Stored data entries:
+ + + + +
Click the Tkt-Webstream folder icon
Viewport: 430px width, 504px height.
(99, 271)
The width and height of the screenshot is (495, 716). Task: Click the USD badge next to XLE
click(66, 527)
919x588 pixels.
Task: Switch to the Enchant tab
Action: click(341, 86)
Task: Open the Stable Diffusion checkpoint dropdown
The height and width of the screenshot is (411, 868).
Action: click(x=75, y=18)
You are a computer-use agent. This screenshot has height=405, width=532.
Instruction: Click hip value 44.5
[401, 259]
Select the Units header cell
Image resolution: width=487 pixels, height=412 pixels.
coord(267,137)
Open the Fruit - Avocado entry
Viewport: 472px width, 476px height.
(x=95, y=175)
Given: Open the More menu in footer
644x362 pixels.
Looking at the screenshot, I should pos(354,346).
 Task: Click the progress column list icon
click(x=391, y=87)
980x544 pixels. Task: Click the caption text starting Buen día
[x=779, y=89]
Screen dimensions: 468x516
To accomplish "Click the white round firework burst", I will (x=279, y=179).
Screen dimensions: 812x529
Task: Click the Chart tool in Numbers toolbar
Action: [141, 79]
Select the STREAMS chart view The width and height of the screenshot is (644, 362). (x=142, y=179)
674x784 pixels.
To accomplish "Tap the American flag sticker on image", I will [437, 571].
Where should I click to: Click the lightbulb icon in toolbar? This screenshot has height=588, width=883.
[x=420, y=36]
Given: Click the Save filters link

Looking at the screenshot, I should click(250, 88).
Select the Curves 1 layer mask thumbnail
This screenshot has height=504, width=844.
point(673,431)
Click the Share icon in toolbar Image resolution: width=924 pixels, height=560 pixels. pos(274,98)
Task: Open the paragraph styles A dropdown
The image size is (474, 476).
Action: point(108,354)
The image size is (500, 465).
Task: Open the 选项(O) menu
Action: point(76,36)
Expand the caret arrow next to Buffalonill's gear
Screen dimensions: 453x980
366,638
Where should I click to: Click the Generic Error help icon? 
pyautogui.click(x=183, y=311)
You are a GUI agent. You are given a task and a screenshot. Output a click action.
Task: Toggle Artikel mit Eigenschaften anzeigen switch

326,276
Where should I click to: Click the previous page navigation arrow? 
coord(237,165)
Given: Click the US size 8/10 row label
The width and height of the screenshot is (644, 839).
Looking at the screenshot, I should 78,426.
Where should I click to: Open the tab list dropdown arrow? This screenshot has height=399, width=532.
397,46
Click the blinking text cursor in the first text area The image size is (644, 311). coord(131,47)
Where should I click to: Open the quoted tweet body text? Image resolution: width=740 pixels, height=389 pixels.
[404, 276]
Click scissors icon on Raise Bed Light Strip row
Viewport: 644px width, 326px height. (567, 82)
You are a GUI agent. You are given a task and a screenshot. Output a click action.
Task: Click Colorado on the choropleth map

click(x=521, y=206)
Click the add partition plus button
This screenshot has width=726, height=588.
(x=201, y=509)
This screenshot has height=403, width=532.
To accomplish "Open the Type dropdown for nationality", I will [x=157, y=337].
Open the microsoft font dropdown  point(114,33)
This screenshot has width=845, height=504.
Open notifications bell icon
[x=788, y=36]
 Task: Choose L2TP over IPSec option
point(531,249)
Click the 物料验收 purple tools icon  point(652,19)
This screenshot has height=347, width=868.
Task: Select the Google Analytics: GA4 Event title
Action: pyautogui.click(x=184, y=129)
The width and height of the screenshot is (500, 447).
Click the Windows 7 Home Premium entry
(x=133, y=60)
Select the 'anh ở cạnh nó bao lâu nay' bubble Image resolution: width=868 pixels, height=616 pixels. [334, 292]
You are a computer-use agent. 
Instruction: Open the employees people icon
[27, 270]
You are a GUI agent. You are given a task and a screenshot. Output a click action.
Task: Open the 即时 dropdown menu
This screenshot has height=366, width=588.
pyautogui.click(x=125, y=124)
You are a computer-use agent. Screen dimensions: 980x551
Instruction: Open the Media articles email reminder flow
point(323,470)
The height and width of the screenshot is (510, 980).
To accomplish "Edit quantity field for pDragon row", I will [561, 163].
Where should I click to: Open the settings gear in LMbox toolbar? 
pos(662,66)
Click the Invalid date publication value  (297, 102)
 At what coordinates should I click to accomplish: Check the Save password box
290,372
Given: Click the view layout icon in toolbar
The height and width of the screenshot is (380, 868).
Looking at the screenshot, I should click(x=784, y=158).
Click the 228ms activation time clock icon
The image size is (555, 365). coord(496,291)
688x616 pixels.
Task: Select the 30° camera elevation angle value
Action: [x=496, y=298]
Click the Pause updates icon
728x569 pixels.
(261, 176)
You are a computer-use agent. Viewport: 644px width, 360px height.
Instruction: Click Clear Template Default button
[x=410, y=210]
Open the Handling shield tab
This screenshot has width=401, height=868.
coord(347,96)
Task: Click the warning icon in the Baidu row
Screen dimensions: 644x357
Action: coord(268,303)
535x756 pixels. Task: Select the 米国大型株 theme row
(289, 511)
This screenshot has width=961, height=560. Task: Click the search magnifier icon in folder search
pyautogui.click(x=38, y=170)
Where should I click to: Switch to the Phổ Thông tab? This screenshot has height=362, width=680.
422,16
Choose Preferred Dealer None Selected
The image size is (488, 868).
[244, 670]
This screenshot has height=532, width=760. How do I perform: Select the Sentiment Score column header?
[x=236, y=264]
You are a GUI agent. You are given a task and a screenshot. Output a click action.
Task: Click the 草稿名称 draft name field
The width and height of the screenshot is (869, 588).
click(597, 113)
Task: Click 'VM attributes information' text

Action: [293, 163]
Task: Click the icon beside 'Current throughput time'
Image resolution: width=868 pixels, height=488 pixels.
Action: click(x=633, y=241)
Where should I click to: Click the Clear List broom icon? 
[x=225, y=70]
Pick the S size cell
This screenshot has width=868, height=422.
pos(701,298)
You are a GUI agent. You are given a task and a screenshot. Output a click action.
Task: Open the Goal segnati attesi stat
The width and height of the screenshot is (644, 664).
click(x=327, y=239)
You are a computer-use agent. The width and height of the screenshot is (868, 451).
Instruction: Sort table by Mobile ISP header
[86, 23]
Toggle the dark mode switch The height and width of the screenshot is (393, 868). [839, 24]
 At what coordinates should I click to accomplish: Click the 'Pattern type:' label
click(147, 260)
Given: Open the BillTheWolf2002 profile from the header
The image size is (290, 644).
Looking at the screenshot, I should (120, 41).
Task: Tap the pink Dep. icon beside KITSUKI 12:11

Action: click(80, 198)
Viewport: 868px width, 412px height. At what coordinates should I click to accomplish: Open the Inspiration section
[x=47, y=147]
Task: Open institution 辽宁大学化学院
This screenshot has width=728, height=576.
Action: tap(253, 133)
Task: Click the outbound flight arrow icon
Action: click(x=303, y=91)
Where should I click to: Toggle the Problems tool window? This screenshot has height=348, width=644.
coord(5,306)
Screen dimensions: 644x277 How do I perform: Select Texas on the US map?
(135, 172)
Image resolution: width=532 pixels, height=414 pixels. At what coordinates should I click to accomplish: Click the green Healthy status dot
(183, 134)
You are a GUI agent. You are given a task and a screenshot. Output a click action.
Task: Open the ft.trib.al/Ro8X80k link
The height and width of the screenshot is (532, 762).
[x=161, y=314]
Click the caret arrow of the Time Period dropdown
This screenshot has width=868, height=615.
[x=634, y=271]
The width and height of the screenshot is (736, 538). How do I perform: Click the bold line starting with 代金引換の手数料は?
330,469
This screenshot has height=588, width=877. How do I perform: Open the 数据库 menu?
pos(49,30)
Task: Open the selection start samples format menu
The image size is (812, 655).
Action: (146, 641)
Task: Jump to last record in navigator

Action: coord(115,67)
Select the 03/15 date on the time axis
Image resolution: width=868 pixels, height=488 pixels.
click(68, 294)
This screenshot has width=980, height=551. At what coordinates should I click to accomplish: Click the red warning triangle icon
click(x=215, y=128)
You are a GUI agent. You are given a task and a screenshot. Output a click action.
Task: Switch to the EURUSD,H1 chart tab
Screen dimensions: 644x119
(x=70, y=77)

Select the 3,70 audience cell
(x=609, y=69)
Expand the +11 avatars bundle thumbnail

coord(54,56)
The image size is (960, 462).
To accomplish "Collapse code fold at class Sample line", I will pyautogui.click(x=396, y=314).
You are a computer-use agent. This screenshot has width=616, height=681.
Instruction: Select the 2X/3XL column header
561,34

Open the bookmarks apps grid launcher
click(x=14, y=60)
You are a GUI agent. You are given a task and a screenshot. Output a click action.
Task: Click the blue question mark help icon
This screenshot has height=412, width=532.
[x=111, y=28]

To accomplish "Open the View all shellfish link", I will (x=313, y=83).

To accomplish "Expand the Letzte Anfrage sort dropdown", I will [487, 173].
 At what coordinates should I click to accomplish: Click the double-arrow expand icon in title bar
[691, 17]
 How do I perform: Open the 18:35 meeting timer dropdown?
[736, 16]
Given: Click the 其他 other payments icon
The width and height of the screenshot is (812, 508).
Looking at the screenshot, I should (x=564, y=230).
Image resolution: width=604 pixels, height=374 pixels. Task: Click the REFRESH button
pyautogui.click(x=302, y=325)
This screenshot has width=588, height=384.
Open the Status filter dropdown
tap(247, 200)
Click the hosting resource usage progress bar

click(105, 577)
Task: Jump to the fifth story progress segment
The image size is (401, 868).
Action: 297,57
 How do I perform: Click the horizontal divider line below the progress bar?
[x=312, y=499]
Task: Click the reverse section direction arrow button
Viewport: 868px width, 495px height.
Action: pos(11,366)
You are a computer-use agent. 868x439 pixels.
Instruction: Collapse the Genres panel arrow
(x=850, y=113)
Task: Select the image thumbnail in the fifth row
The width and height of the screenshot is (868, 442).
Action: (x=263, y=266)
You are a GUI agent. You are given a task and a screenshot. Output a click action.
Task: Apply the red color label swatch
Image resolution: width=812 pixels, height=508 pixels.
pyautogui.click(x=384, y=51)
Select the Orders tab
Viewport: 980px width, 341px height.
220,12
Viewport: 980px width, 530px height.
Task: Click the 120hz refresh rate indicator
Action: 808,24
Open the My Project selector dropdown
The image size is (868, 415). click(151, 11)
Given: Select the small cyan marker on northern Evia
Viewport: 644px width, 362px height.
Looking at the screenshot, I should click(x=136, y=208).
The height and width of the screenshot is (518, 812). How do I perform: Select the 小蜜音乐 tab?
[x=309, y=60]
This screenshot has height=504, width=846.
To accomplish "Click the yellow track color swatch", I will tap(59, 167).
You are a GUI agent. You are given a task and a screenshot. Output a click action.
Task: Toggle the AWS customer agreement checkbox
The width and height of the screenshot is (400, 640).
+ + + + +
Copy the lines above exactly, from the very first through the one containing "Select the Units header cell", and include no other line.

EXERCISE RESPONSE -
Click the Tkt-Webstream folder icon
Viewport: 430px width, 504px height.
(99, 271)
The width and height of the screenshot is (495, 716). Task: Click the USD badge next to XLE
click(66, 527)
919x588 pixels.
Task: Switch to the Enchant tab
Action: click(341, 86)
Task: Open the Stable Diffusion checkpoint dropdown
The height and width of the screenshot is (411, 868).
Action: click(x=75, y=18)
You are a computer-use agent. This screenshot has height=405, width=532.
Instruction: Click hip value 44.5
[401, 259]
Select the Units header cell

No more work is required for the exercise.